_EXERCISE REQUIREMENTS_:
Every line below needs to be printed again exactly, without any of its pictures.

[Collected data entries]
= Beginning of Section =

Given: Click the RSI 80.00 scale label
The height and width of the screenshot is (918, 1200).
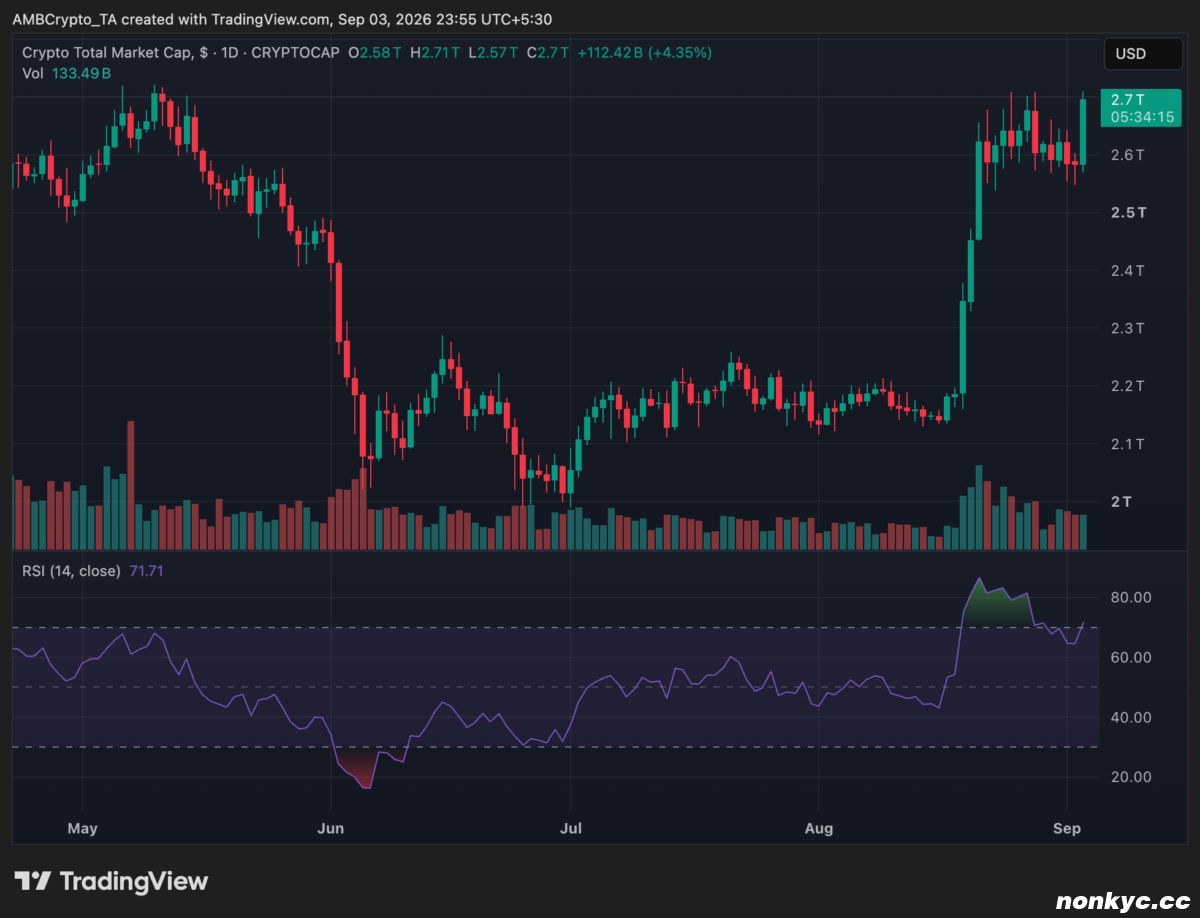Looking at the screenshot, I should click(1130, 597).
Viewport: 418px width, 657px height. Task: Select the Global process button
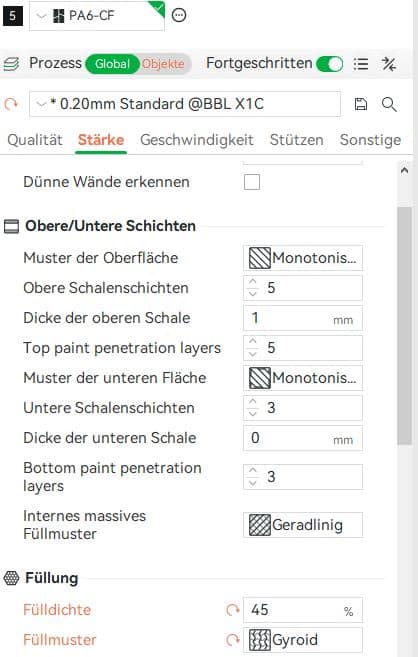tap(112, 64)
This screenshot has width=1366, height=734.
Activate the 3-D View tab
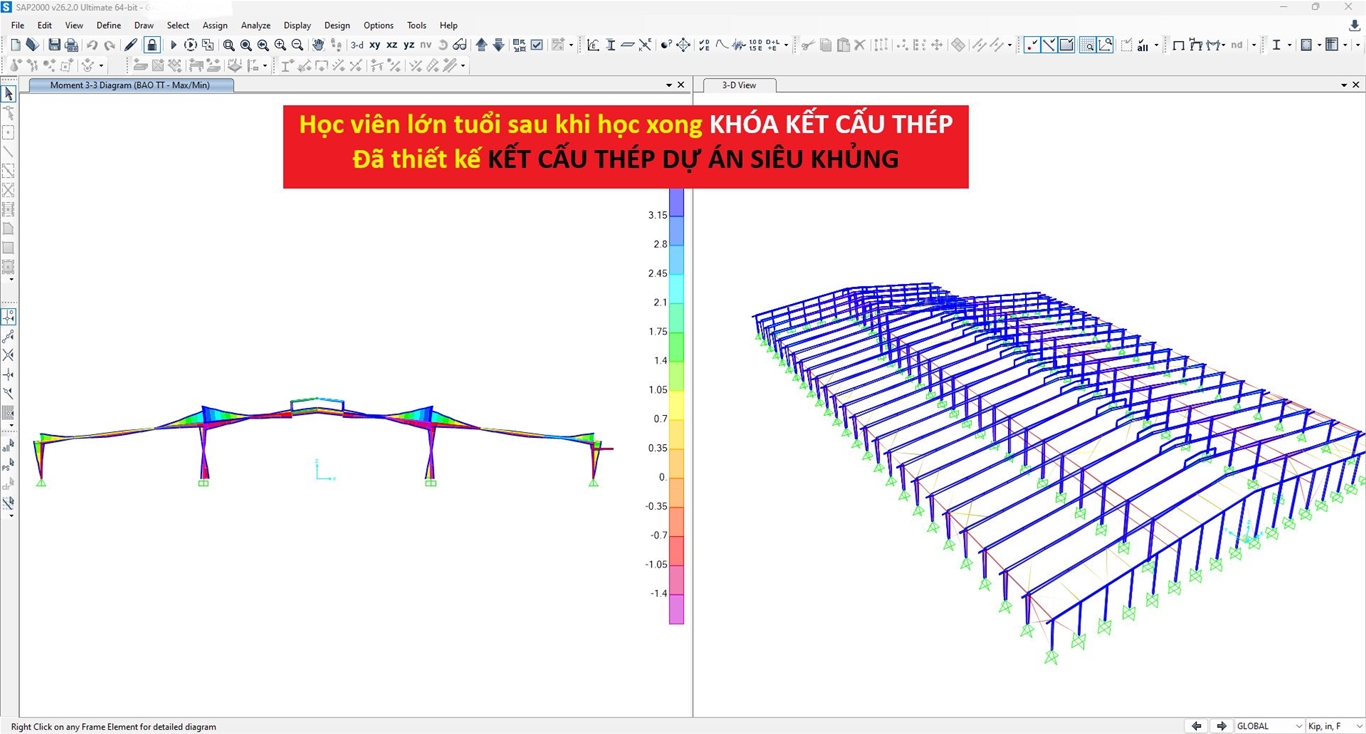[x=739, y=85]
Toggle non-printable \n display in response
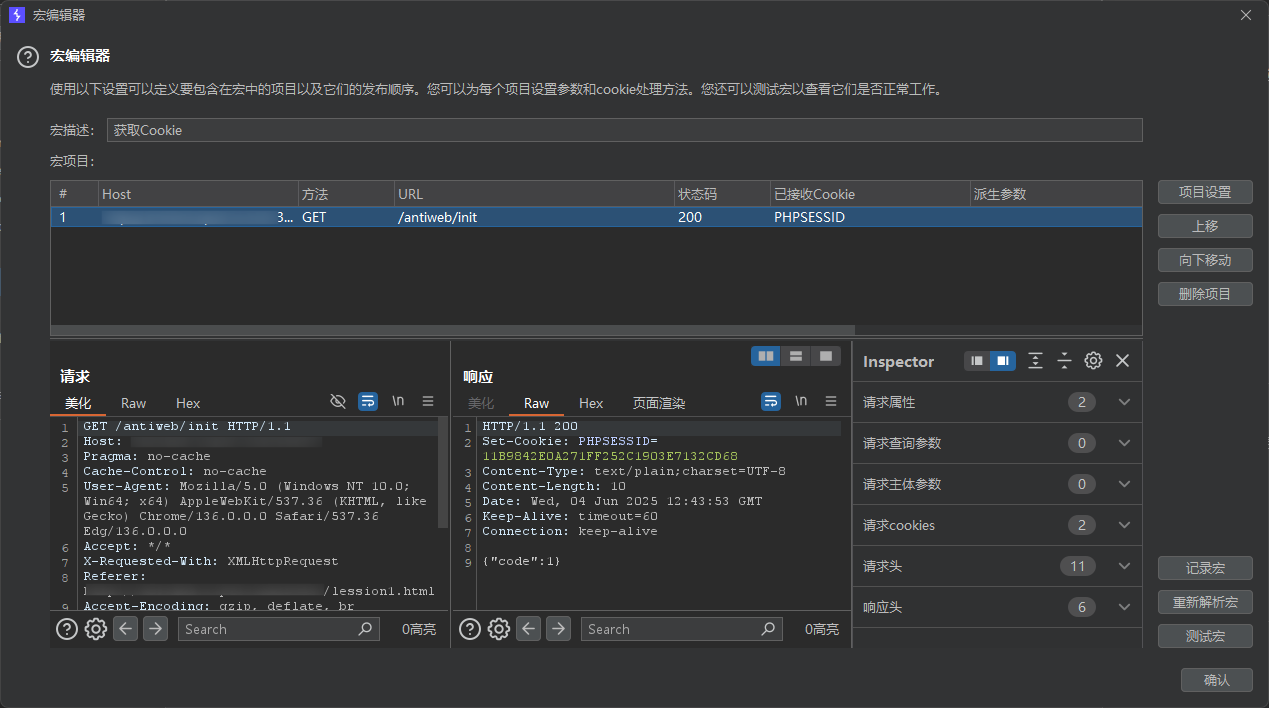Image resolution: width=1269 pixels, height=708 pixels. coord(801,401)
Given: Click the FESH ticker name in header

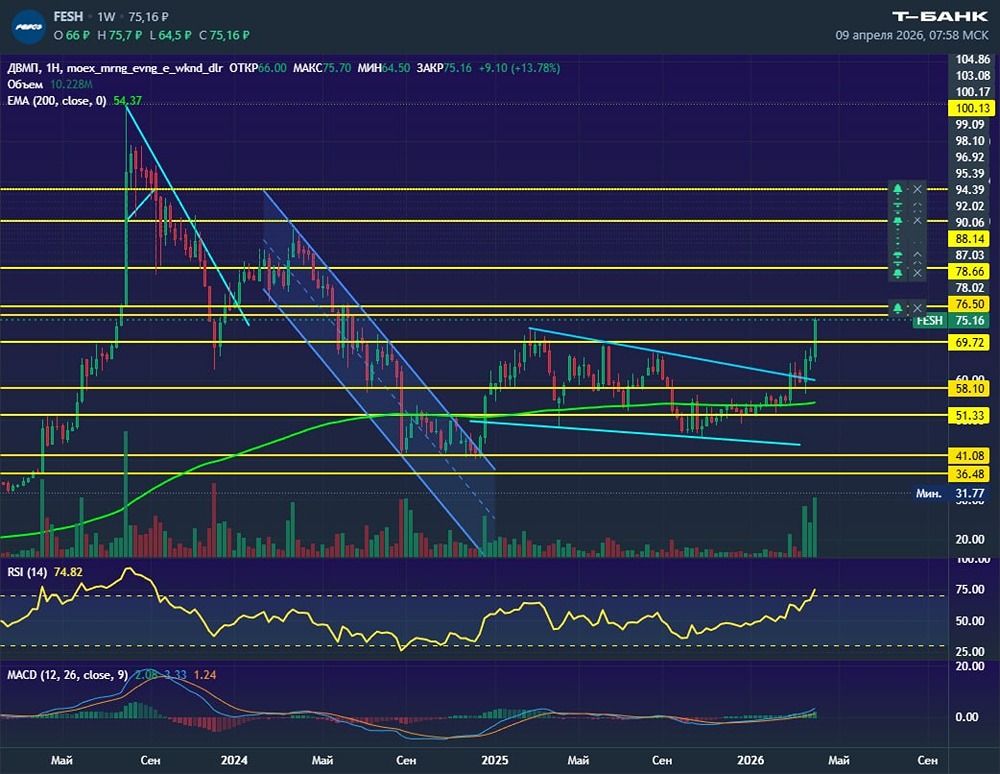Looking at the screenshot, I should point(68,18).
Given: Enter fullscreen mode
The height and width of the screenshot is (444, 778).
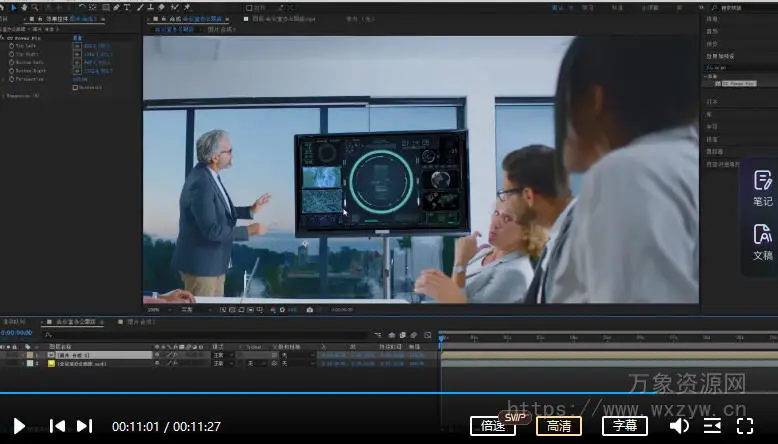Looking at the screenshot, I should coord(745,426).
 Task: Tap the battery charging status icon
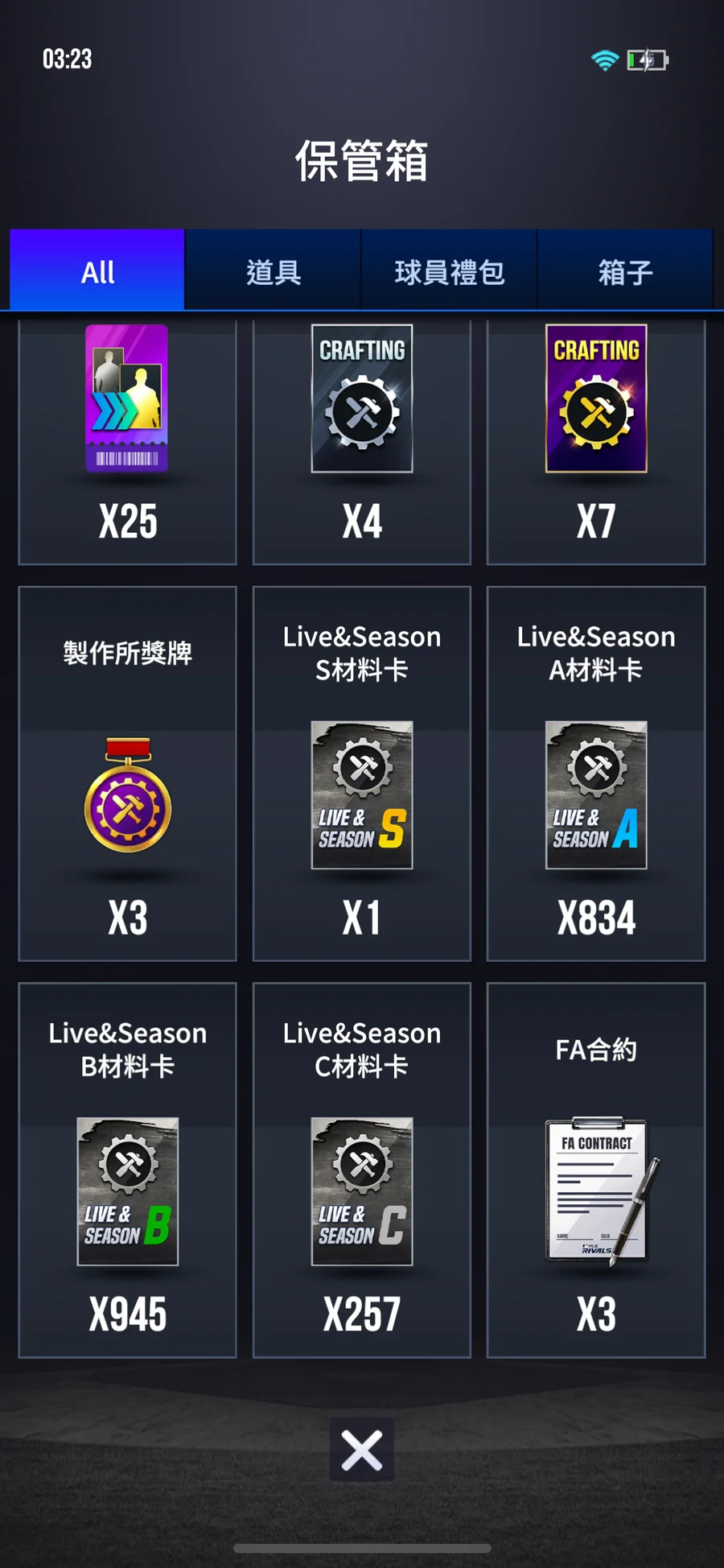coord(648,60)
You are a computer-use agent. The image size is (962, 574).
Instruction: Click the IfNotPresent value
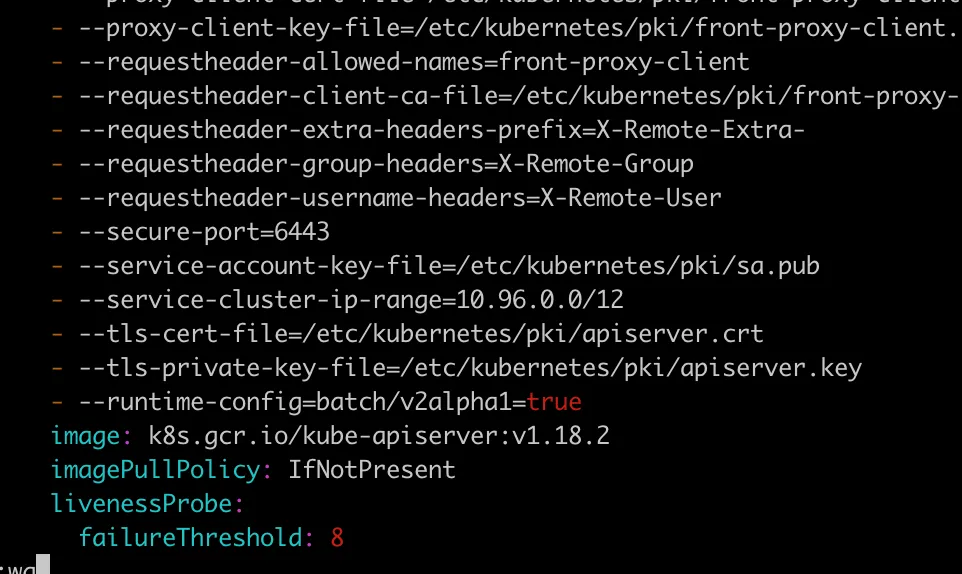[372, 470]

= End of Section =

_TASK RESULT_:
Given: Click the RSI 80.00 scale label
The height and width of the screenshot is (918, 1200).
Looking at the screenshot, I should click(1130, 597).
Viewport: 418px width, 657px height. Task: Select the Global process button
tap(112, 64)
This screenshot has width=1366, height=734.
Activate the 3-D View tab
[x=739, y=85]
Toggle non-printable \n display in response
Image resolution: width=1269 pixels, height=708 pixels. coord(801,401)
Given: Click the FESH ticker name in header

Looking at the screenshot, I should point(68,18).
Given: Enter fullscreen mode
The height and width of the screenshot is (444, 778).
Looking at the screenshot, I should coord(745,426).
 Task: Tap the battery charging status icon
coord(648,60)
You are a computer-use agent. The image size is (962, 574).
Instruction: Click the IfNotPresent value
[372, 470]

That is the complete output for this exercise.